→ **TASK GOAL**
All lines from the one containing "The width and" through the end of the data below are to be repeated exactly, with pictures left out.

-*-*-

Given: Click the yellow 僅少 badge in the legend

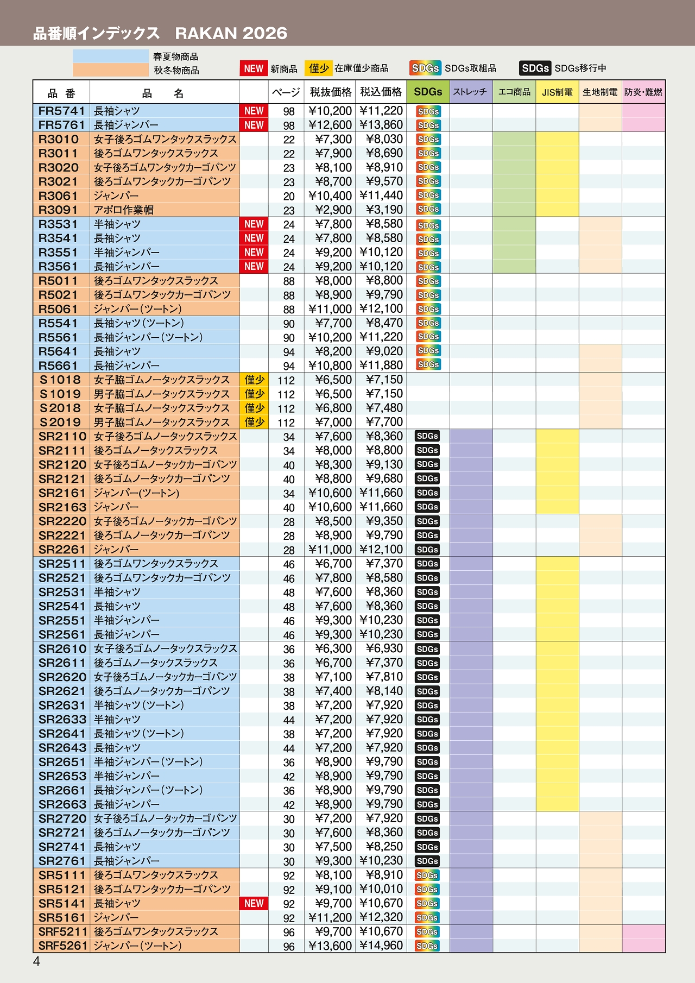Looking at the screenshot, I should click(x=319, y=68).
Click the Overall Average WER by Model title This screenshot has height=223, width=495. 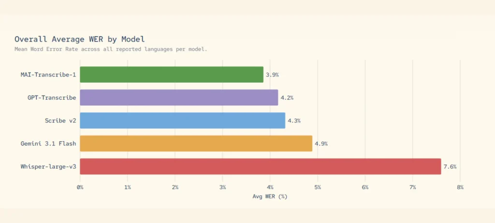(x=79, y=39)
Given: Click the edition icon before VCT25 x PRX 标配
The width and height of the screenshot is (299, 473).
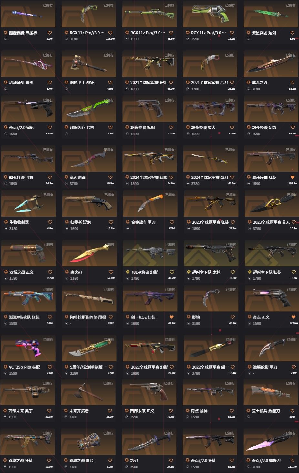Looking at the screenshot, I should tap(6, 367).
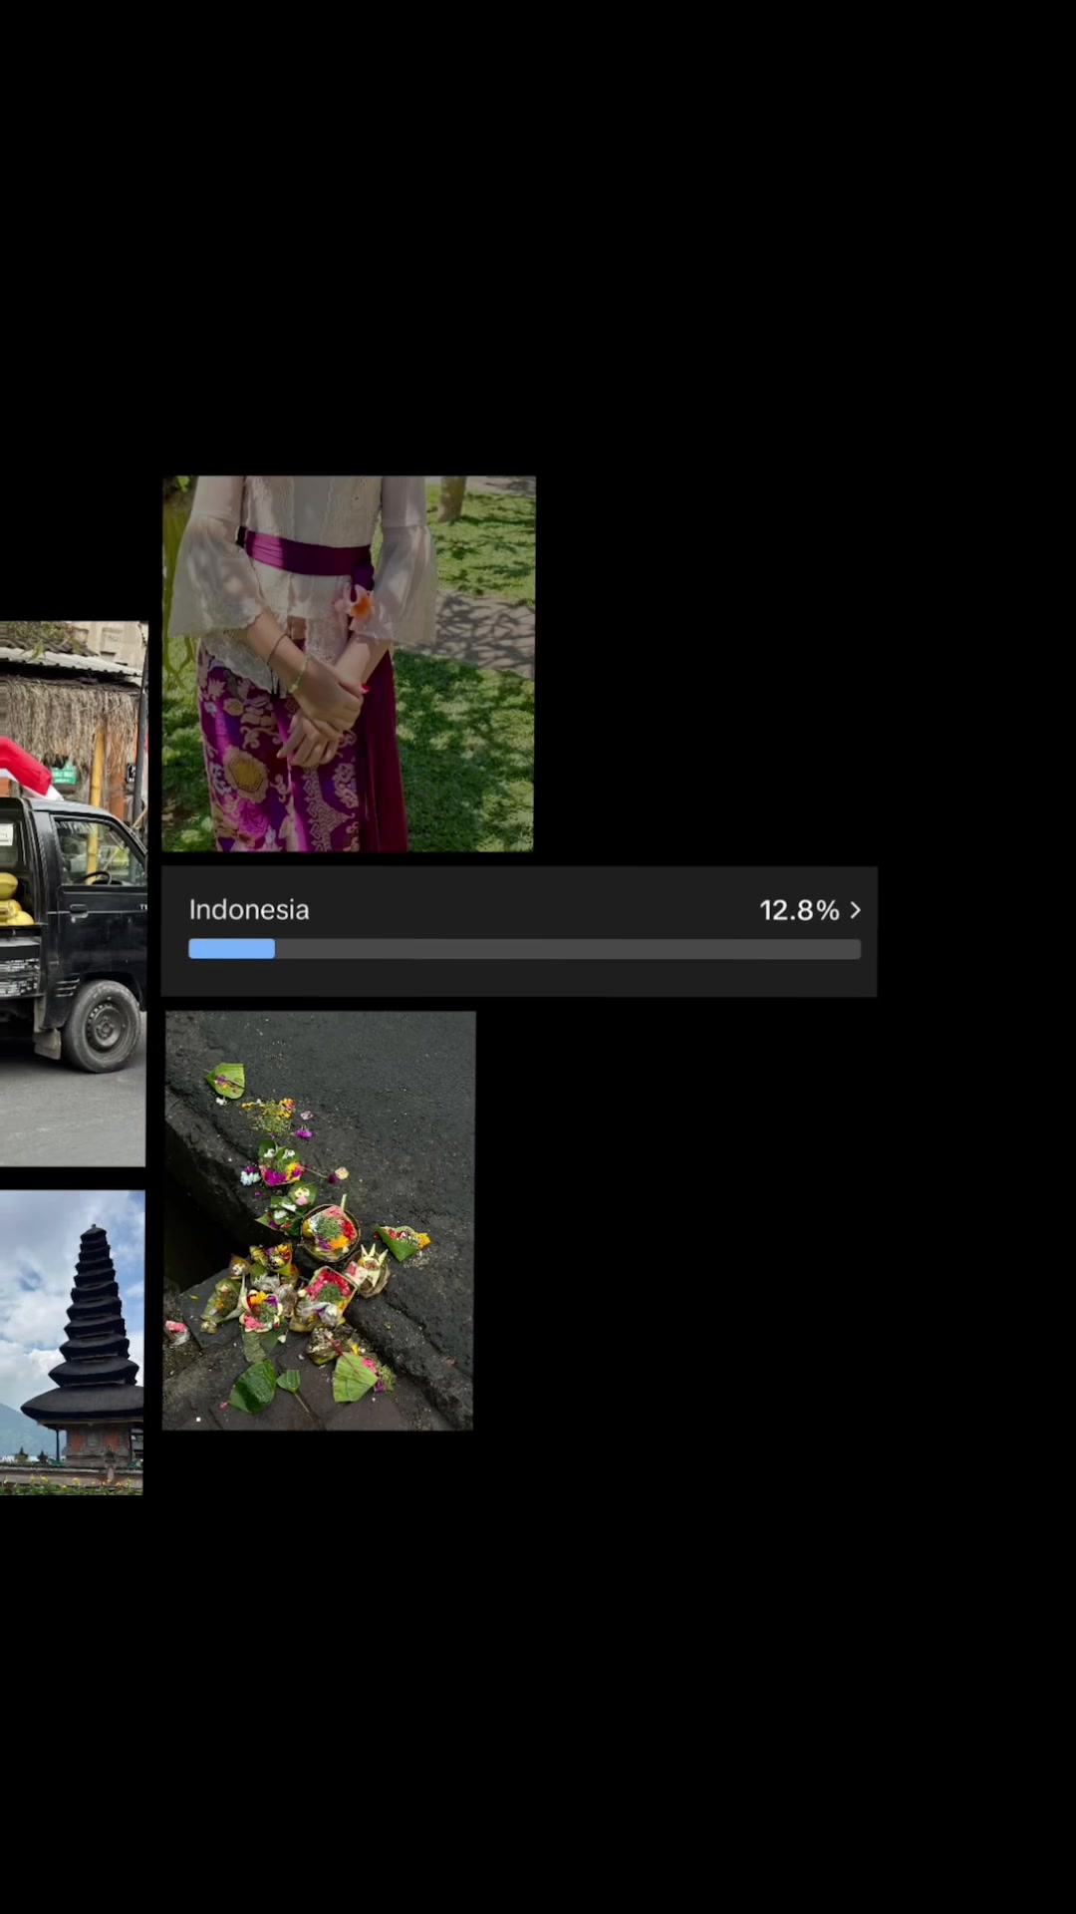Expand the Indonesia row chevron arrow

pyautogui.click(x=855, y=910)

-*-*-

→ **YOUR SOLUTION**
The width and height of the screenshot is (299, 473).
Looking at the screenshot, I should tap(6, 367).
Expand the Indonesia row chevron arrow

pyautogui.click(x=855, y=910)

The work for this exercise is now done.